Countries where crypto is banned — and what that means for investors
At least 11 countries have outright bans on cryptocurrency transactions. If you're in one of these markets, here's what you need to know about the risks, the reasoning, and the outlook.
The full ban, what it actually means
When a country bans cryptocurrency, it typically means that buying, selling, holding, mining, or transacting in any digital asset is illegal. This goes far beyond derivatives restrictions. Even owning Bitcoin in a personal wallet can carry legal consequences.
As of 2026, at least 11 countries maintain complete bans on cryptocurrency transactions. For investors in these jurisdictions, copy trading, whether spot or futures, is not a legal option through any platform.
Understanding why these bans exist and how they're enforced helps put the global crypto landscape in perspective.
China, the most impactful ban
China's crypto ban is the most consequential globally, given the country's economic size and the scale of its former crypto market. Since September 2021, all crypto trading, mining, and exchange services have been banned for Chinese residents. Banks cannot process crypto-related transactions, and the government actively monitors internet traffic to restrict access to overseas platforms.
The reasoning is multifaceted: capital controls, financial stability concerns, and the promotion of the digital yuan (e-CNY) as the government's preferred digital currency. Despite the ban, peer-to-peer trading persists through VPNs and informal channels, but the legal risks are real and enforcement has intensified.
For the copy trading industry, China's ban removed what was once the world's largest retail crypto market.
North Africa, Algeria, Morocco, Egypt, Tunisia
Several North African nations have taken hard stances against cryptocurrency.
Algeria prohibited all crypto activity in 2018. Buying, selling, using, or holding any digital asset is illegal. The government cites financial system protection and fraud prevention.

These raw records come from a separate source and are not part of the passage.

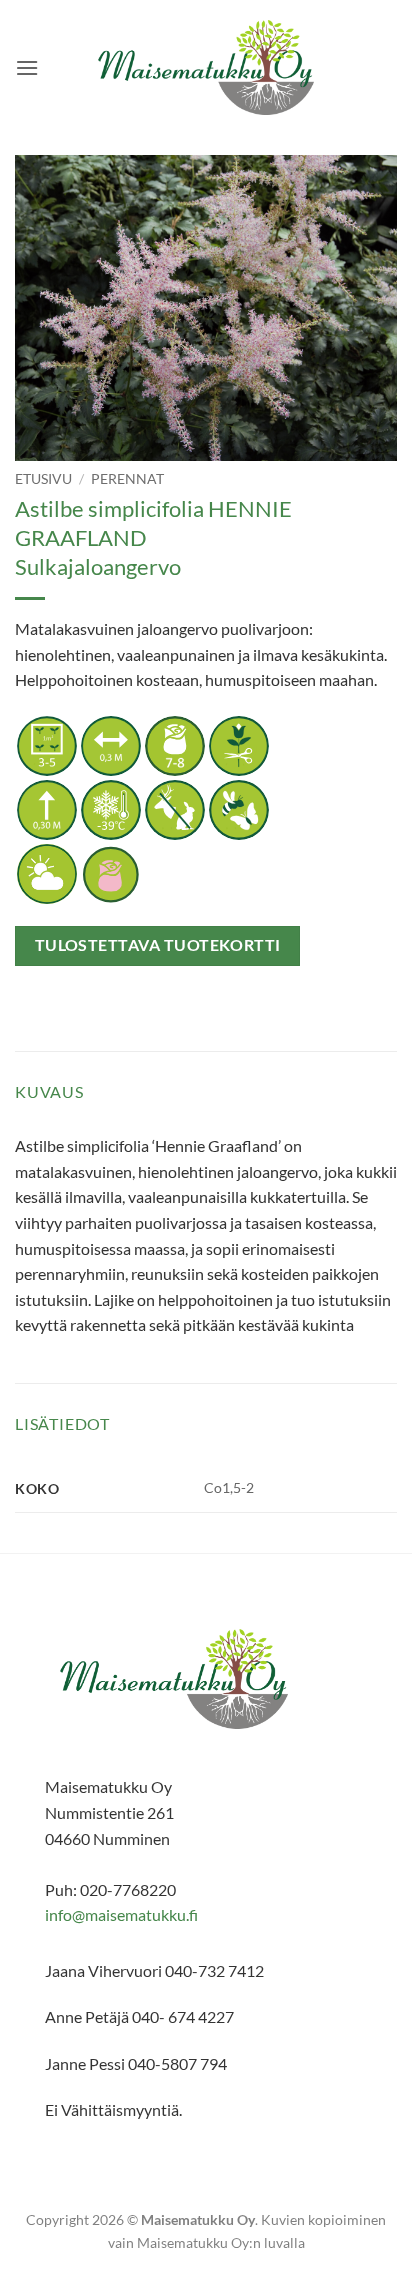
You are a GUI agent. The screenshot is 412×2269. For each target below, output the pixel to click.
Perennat (127, 479)
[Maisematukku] (206, 67)
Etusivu (43, 479)
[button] (27, 67)
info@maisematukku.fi (121, 1914)
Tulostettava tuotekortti (158, 945)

Morocco banned crypto transactions in 2017 through the Bank Al-Maghrib, arguing that digital currencies violate foreign exchange regulations. Despite the ban, urban adoption has continued to grow, highlighting the gap between regulation and reality.
Egypt maintains strong restrictions, with the Central Bank prohibiting banks and financial institutions from dealing in cryptocurrency. Some Islamic authorities have also issued religious rulings declaring Bitcoin transactions haram (forbidden under Islamic law).
Tunisia has issued outright prohibitions through its central bank, banning crypto for payments and transactions.
South Asia, Bangladesh, Nepal, Afghanistan
Bangladesh enforces a complete ban on all cryptocurrency activity. The central bank has declared digital assets illegal, linking them to money laundering and terrorism financing risks. Violations can result in fines or imprisonment.
Nepal banned crypto in 2017, and enforcement has included criminal penalties. In 2023, a man was sentenced to a year in prison for operating a crypto exchange.
Afghanistan banned cryptocurrency in 2022 under Taliban rule, declaring crypto transactions un-Islamic. Authorities shut down exchanges and arrested operators, though enforcement remains inconsistent.
Middle East, Iraq and Qatar
Iraq's central bank has banned banking participation in crypto, prohibiting financial institutions from facilitating any digital asset transactions.
Qatar restricts crypto by prohibiting banks and financial institutions from engaging with digital assets. While not a complete ban on private ownership, the ecosystem is so heavily limited that practical access to crypto markets is effectively blocked.
Sanctioned nations
A separate category exists for countries blocked from major exchanges due to international sanctions: Cuba, Iran, Syria, and North Korea. These nations are subject to US and international sanctions that prevent any reputable exchange from serving their residents, regardless of the country's own domestic stance on crypto.
North Korea's case is unique. The regime has been linked to major crypto theft operations, including state-sponsored hacking groups. This has led to particularly strict enforcement by exchanges and compliance teams worldwide.
The gap between law and reality
In many countries with full bans, crypto activity hasn't disappeared. It's gone underground. VPNs, peer-to-peer trading, and informal networks allow individuals to access exchanges. But operating outside the law carries significant risks: frozen accounts, loss of funds, criminal prosecution, and no legal recourse if something goes wrong.
For copy trading investors, the calculus is simple: if your country bans crypto, using a VPN to access an exchange doesn't make it legal. And if your funds are frozen because the platform detects your actual location, you have no path to recovery.
Will these bans last?
The global trend is moving toward regulation rather than prohibition. Bolivia reversed its ban in 2024, partnering with El Salvador on crypto-friendly policies. Even in countries with bans, internal discussions about digital currency and blockchain technology continue.
But moving toward regulation doesn't mean bans will disappear quickly. China's ban is deeply tied to monetary policy and capital controls. North African bans reflect concerns about currency sovereignty in economies with limited foreign exchange reserves. These are structural positions, not temporary reactions.
For now, investors in banned countries have limited legitimate options. The most responsible advice: monitor regulatory developments in your jurisdiction, and don't risk capital in arrangements that put you on the wrong side of the law, no matter how attractive the returns may seem.
The copy trading perspective
At Altcopy, we serve clients in jurisdictions where crypto trading is legal. We can't and won't facilitate access for investors in countries with outright bans. Our model depends on transparency and compliance, and that starts with operating within the law.
If you're in a jurisdiction that permits spot but restricts futures, there are legitimate alternatives. If you're in a jurisdiction that permits both, the full strategy toolkit is available to you. But if you're in a country where crypto itself is banned, the honest answer is that copy trading isn't an option right now, and anyone telling you otherwise isn't looking out for your interests.